** WHAT YOU ARE ASKED TO DO **
If a line in the listing below includes the string "will", pull it out.

** LISTED RECORDS **
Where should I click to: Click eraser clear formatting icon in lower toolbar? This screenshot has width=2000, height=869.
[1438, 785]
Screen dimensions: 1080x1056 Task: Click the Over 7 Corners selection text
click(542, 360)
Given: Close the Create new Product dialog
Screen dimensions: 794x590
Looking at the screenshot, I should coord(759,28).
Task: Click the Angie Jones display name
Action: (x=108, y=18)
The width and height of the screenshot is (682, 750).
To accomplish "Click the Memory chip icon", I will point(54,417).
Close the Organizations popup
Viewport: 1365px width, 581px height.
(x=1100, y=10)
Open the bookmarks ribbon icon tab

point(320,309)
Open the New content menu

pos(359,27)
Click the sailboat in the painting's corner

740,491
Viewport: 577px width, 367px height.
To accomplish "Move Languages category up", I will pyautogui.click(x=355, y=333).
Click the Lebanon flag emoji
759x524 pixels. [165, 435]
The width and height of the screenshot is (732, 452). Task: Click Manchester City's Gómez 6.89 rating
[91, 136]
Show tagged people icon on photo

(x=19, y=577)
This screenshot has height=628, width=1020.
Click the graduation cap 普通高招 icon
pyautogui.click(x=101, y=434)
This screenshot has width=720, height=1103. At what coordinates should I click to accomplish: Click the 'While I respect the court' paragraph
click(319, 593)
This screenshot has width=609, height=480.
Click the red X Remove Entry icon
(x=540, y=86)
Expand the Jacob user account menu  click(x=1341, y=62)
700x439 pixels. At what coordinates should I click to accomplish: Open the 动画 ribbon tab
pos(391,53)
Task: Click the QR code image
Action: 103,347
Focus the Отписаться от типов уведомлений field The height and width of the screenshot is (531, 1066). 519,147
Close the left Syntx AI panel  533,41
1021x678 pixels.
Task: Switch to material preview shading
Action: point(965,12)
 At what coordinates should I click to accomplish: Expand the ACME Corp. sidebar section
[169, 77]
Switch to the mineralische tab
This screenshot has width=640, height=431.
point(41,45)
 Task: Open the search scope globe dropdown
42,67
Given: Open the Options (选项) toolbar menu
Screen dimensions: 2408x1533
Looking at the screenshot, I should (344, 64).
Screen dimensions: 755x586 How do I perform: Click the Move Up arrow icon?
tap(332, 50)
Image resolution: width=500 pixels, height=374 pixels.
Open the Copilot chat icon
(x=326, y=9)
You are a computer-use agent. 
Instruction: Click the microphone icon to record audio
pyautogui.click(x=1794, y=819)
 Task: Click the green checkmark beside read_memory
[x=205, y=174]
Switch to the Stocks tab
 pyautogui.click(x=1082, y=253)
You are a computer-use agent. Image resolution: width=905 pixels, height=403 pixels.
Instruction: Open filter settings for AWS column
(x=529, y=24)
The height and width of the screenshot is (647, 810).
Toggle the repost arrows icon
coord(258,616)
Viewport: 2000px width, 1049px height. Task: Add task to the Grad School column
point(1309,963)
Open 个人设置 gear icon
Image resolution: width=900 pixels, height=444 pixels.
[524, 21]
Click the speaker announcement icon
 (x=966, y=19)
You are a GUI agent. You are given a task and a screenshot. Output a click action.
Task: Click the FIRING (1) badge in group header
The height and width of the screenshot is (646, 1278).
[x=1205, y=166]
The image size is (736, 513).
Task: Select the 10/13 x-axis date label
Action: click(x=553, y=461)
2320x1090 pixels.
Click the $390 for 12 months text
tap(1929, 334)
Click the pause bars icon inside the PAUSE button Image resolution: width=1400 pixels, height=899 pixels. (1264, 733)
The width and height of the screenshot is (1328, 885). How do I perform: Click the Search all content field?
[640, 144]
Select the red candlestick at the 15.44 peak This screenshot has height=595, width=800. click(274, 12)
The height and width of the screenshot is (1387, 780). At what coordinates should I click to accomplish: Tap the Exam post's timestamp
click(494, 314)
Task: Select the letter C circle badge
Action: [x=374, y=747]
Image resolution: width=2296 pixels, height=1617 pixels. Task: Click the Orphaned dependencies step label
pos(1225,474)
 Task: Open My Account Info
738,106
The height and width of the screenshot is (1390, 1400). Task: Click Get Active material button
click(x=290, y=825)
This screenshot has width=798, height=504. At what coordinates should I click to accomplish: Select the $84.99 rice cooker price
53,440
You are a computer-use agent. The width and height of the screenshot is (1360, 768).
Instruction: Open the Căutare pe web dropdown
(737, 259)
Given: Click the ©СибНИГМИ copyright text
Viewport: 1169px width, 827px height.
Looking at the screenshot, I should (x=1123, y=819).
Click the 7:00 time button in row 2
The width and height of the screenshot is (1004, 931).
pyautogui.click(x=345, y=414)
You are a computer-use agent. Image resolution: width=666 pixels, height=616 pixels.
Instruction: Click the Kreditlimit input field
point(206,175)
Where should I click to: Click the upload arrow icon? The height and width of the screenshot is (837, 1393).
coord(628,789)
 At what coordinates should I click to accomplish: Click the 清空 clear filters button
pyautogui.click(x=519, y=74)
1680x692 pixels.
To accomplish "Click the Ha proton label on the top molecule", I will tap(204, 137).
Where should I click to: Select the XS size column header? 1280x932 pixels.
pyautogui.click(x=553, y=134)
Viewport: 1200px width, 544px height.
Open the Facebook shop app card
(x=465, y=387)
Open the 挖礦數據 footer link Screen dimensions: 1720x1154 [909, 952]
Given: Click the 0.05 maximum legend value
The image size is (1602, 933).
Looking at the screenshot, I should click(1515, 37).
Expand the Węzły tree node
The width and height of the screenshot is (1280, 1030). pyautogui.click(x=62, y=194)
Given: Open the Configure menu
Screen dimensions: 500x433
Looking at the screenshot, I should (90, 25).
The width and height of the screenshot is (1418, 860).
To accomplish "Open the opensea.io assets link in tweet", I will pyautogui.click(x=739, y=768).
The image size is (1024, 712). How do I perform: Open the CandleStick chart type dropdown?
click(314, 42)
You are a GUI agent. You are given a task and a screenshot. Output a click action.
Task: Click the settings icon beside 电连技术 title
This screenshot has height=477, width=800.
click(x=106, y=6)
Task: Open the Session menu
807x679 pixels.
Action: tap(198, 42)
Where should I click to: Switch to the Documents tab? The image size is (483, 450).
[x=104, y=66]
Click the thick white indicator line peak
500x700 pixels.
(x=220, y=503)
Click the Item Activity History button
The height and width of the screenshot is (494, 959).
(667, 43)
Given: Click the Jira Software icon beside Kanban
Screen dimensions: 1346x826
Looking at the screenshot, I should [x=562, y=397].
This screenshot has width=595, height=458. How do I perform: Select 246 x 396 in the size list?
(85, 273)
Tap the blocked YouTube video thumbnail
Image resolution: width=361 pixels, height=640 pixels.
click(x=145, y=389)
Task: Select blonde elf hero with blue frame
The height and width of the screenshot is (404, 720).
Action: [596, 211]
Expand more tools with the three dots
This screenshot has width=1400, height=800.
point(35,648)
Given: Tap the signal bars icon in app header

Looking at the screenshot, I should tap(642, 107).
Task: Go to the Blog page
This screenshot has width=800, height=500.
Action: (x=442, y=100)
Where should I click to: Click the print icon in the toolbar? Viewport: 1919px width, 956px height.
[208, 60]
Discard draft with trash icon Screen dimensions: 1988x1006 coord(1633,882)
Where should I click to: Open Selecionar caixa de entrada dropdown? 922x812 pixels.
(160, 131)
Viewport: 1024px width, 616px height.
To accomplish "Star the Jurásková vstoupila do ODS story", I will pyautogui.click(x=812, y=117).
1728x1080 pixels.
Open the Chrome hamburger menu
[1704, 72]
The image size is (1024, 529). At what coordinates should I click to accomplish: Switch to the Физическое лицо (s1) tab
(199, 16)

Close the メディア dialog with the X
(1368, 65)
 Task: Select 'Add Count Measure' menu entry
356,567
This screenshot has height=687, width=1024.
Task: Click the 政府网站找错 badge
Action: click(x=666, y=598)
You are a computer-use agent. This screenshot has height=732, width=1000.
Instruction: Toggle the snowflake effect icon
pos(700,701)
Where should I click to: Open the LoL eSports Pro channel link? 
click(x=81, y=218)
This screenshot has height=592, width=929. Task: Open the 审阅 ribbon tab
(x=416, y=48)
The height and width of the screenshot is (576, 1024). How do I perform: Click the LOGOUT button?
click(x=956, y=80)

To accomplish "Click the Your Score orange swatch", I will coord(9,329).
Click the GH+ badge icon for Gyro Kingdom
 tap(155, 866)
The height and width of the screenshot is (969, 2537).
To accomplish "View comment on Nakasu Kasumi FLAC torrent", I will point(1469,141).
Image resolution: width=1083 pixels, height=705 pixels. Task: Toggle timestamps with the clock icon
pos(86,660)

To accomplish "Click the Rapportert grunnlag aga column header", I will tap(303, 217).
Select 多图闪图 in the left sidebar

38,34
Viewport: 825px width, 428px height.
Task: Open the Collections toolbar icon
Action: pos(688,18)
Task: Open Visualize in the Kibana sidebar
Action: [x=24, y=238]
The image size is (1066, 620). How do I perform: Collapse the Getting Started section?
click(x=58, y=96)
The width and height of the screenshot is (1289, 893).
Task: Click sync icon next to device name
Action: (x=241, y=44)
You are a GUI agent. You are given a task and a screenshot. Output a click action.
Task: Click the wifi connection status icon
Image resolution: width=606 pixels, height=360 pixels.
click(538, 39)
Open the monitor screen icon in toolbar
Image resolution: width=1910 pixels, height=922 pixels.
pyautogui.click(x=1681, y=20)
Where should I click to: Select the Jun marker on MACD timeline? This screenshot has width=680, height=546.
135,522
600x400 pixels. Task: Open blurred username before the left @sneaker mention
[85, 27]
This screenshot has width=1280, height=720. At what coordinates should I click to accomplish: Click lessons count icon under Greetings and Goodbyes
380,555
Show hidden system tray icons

** REPLY TO THE EXERCISE **
To accomplish "Click the Memory chip icon", I will point(54,417).
To accomplish "Move Languages category up", I will pyautogui.click(x=355, y=333).
To accomplish "Click the Ha proton label on the top molecule", I will tap(204, 137).
To accomplish "Open the opensea.io assets link in tweet", I will pyautogui.click(x=739, y=768).
To accomplish "Star the Jurásková vstoupila do ODS story", I will pyautogui.click(x=812, y=117).
To accomplish "Click the Your Score orange swatch", I will coord(9,329).
To accomplish "View comment on Nakasu Kasumi FLAC torrent", I will point(1469,141).
To accomplish "Click the Rapportert grunnlag aga column header", I will tap(303, 217).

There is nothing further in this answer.